After a three-year hiatus following the incident at the River Rock Festival, in 2016 Toots and the Maytals returned to the stage and began touring again. Hibbert’s vocals appear in the Major Lazer and Bad Royale 2016 collaboration, “My Number”, which samples his band’s earlier song “54-46 That’s My Number”.
On 25 July 2018, Hibbert performed on the U.S. television show The Tonight Show Starring Jimmy Fallon with Toots and the Maytals where they debuted an original song entitled “Marley” as well as performing their classic hit song “Funky Kingston” in a live performance.
Toots and the Maytals have been cited as an inspiration for other music artists as per career longevity. Jamaican artist Sean Paul explained this in saying, “I’ve seen some great people in my industry, you know, people like Toots…Toots and the Maytals. Toots, he’s a great reggae artist and he’s still doing it…He’s up there in years and he’s doing it. Those kinds of artists inspire me. I know I’m just going to keep on doing music as long as I can.
Hibbert married Doreen as a teenager. They had seven children. Two of his songs, “It’s You” and “Never You Change” were written for Doreen when she was 18 years old. His son Clayton followed him into a career in music, performing and recording under the name ‘Junior Toots’.
n August 2020, it was reported that Hibbert was in hospital “fighting for his life” in a medically induced coma.
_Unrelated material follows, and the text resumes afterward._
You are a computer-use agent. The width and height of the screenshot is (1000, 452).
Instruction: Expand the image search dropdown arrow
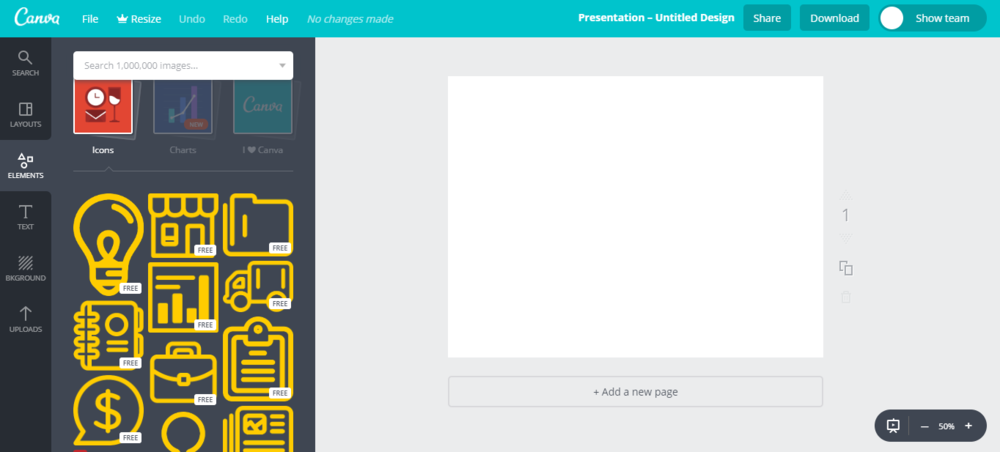click(x=281, y=66)
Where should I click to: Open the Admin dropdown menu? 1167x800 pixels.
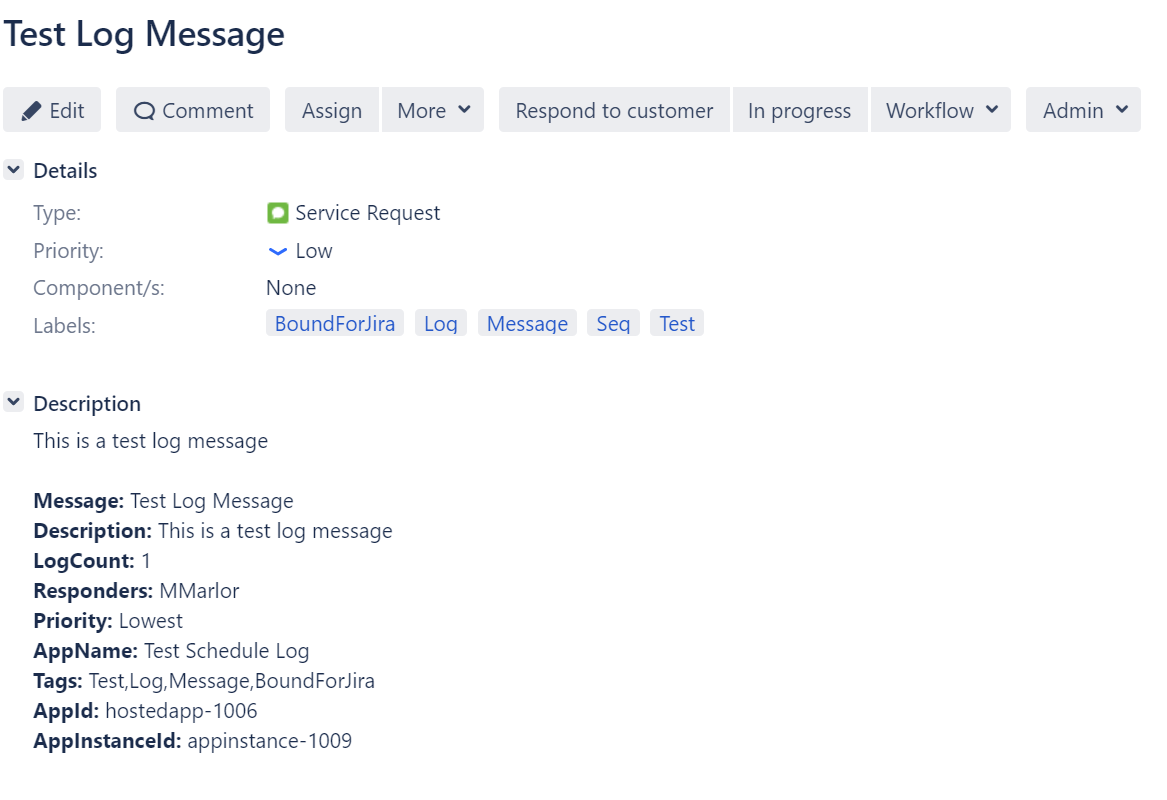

On 12 September 2020, a statement on the band’s Facebook page announced that he had died, at the age of 77. The Gleaner and Rolling Stone later confirmed the announcement, reporting that Hibbert had died at the University Hospital of the West Indies in Kingston, in a medically induced coma. It was later confirmed that COVID-19 during the pandemic in Jamaica was the underlying cause of his death.
In 2010, Hibbert ranked No. 71 in Rolling Stone magazine’s “100 Greatest Singers of All Time”. In August 2012, it was announced that he would receive the Order of Jamaica, the country’s fifth-highest honor.